▸ Exercise
Going through the lines below, tally those that include "Afficher", and give only the number.

▸ Dataset content
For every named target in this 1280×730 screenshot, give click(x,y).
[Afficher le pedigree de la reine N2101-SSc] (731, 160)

...

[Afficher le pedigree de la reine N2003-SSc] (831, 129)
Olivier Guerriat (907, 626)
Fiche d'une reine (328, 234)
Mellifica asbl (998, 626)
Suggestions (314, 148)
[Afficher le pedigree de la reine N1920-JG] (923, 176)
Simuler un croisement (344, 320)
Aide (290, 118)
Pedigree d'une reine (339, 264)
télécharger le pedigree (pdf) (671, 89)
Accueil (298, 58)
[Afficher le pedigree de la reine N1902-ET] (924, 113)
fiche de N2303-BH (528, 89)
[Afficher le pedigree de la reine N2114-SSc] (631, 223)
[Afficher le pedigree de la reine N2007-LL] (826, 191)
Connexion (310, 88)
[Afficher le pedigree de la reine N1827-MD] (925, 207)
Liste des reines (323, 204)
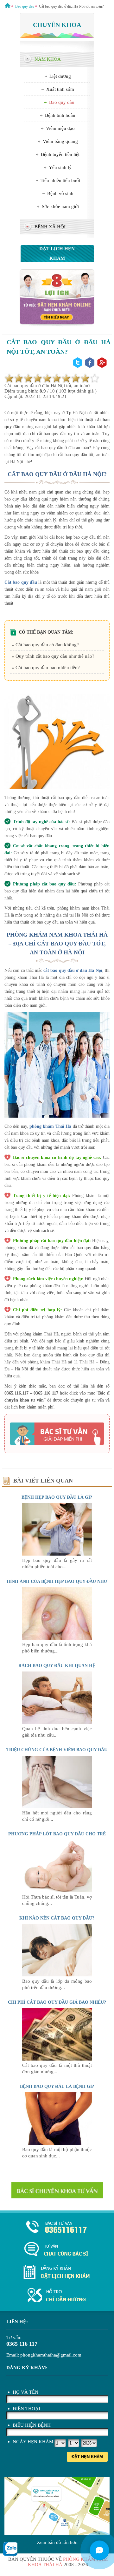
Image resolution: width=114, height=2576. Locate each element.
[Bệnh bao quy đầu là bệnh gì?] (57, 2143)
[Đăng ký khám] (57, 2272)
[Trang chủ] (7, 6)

▸ Result of the task
7